Here is an example of a load control file:

---
VERSION: 1.0.0.1
DATABASE: ops
USER: gpadmin
HOST: mdw-1
PORT: 5432
GPLOAD:
   INPUT:
    - SOURCE:
         LOCAL_HOSTNAME:
           - etl1-1
           - etl1-2
           - etl1-3
           - etl1-4
         PORT: 8081
         FILE: 
           - /var/load/data/*
    - COLUMNS:
           - name: text
           - amount: float4
           - category: text
           - desc: text
           - date: date
    - FORMAT: text
    - DELIMITER: '|'
    - ERROR_LIMIT: 25
    - ERROR_TABLE: payables.err_expenses
   OUTPUT:
    - TABLE: payables.expenses
    - MODE: INSERT
   SQL:
   - BEFORE: "INSERT INTO audit VALUES('start', current_timestamp)"
   - AFTER: "INSERT INTO audit VALUES('end', current_timestamp)"

Formatting the Input Data

When you use Greenplum loader, you need to specify how your data is formatted. Data can be in either delimited text (TEXT) or comma separated values (CSV) format. External data must be formatted correctly in order to be read by Greenplum Database. This section explains the format of data files expected by Greenplum Database.

Formatting Rows

Greenplum Database expects rows of data to be separated by the LF character (Line feed, 0x0A), CR (Carriage return, 0x0D), or CR followed by LF (CR+LF, 0x0D 0x0A). LF is the standard newline representation on UNIX or UNIX-like operating systems. Other operating systems (such as Windows or Mac OS 9) may use CR individually, or CR+LF. All of these representations of a newline are supported by Greenplum Database as a row delimiter.

Formatting Columns

The default column or field delimiter is the horizontal TAB character (0x09) for text files and the comma character (0x2C) for CSV files. However, it is possible to declare another single character delimiter using the DELIMITER attribute in the load configuration file. The delimiter character must only appear between any two data value fields. Do not place a delimiter at the beginning or end of a row. For example, if using the pipe character ( | ) as your delimiter:

data value 1 | data value 2 | data value 3

Representing NULL Values

NULL is the value used to represent an unknown piece of data in a column or field. Within your data files you can designate a string to represent null values. The default string is \N (backslash-N) in TEXT mode, or an empty value with no quotations in CSV mode. You can also declare a different string using the NULL attribute in the load configuration file. For example, you might prefer an empty string for cases where you do not want to distinguish nulls from empty strings. When using the Greenplum Database loading tools, any data item that matches the designated null string will be considered a null value.

Escaping

The data file has two reserved characters that have special meaning to Greenplum Database:

  • The designated delimiter character, which is used to separate columns or fields in the data file.
  • The newline character used to designate a new row in the data file.

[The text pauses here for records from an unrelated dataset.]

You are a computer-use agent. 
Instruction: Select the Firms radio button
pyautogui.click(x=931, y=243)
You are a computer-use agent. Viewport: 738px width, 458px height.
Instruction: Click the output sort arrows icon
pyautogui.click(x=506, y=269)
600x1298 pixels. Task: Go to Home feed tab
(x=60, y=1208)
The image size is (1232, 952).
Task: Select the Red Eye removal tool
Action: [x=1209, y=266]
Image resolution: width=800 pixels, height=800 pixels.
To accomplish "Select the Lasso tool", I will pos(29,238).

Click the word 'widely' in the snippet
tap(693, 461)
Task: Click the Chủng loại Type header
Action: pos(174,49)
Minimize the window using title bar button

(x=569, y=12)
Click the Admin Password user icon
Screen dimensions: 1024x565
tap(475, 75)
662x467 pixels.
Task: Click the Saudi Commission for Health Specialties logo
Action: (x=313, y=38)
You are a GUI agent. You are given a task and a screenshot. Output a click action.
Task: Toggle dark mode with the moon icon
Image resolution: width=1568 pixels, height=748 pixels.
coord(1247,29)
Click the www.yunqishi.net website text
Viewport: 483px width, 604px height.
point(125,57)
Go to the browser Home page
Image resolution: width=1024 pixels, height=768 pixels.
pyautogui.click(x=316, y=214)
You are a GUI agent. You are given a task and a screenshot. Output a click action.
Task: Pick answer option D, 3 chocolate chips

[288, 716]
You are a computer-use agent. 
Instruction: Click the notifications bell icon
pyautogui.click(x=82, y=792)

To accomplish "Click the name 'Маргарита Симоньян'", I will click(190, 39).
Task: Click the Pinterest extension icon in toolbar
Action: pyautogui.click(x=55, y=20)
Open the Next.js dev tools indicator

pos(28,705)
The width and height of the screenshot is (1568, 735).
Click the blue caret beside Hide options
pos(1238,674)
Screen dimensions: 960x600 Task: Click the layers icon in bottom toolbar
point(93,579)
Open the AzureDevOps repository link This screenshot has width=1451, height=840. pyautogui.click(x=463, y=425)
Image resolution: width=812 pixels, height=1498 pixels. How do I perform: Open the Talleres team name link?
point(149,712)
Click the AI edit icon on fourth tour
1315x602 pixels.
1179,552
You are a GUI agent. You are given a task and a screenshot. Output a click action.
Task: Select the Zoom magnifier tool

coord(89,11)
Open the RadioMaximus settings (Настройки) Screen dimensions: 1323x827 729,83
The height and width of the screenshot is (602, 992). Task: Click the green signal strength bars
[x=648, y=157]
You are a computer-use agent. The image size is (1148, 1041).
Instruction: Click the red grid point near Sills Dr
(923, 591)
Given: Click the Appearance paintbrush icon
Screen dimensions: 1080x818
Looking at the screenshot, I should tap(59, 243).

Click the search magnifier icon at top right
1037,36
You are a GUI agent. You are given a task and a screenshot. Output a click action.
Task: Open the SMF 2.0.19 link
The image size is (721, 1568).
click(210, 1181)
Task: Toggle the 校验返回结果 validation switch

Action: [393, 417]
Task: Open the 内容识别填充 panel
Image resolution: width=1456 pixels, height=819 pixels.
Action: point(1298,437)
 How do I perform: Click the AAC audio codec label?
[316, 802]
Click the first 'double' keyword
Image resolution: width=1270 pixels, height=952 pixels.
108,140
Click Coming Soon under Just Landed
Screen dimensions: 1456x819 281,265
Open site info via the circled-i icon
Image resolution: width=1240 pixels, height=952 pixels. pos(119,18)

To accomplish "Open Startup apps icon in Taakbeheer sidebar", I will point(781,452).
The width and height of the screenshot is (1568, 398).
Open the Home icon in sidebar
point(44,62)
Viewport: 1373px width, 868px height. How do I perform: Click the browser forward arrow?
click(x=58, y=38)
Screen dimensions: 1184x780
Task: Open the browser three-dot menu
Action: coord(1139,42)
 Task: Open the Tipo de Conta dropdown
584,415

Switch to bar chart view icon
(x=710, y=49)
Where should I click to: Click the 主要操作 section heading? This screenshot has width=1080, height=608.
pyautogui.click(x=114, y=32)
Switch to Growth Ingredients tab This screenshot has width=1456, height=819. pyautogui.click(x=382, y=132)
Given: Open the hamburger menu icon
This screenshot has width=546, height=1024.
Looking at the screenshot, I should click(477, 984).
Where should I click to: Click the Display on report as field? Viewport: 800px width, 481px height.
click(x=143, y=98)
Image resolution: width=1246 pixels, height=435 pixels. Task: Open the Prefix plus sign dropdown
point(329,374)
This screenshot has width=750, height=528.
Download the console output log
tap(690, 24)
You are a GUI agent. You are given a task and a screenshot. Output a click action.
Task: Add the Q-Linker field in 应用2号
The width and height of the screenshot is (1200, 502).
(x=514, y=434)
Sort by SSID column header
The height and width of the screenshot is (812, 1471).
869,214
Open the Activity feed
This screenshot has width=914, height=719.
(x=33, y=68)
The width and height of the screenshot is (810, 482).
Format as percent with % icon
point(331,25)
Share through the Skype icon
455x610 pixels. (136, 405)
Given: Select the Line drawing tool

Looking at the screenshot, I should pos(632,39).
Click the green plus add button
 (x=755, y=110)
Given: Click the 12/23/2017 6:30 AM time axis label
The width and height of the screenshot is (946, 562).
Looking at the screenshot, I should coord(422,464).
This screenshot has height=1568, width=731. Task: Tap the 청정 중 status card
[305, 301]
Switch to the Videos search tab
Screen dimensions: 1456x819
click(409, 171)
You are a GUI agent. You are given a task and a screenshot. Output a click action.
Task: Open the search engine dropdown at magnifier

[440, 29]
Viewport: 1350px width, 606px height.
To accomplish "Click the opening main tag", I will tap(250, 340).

If your data contains either of these characters, you must escape the character so Greenplum treats it as data and not as a field separator or new row. By default, the escape character is a backslash (\) for text-formatted files and a double quote (") for csv-formatted files.

Escaping in Text Formatted Files

By default, the escape character is a backslash (\) for text-formatted files. If you want to use a different escape character, use the ESCAPE attribute in the load configuration file. In cases where your selected escape character is present in your data, you can use it to escape itself.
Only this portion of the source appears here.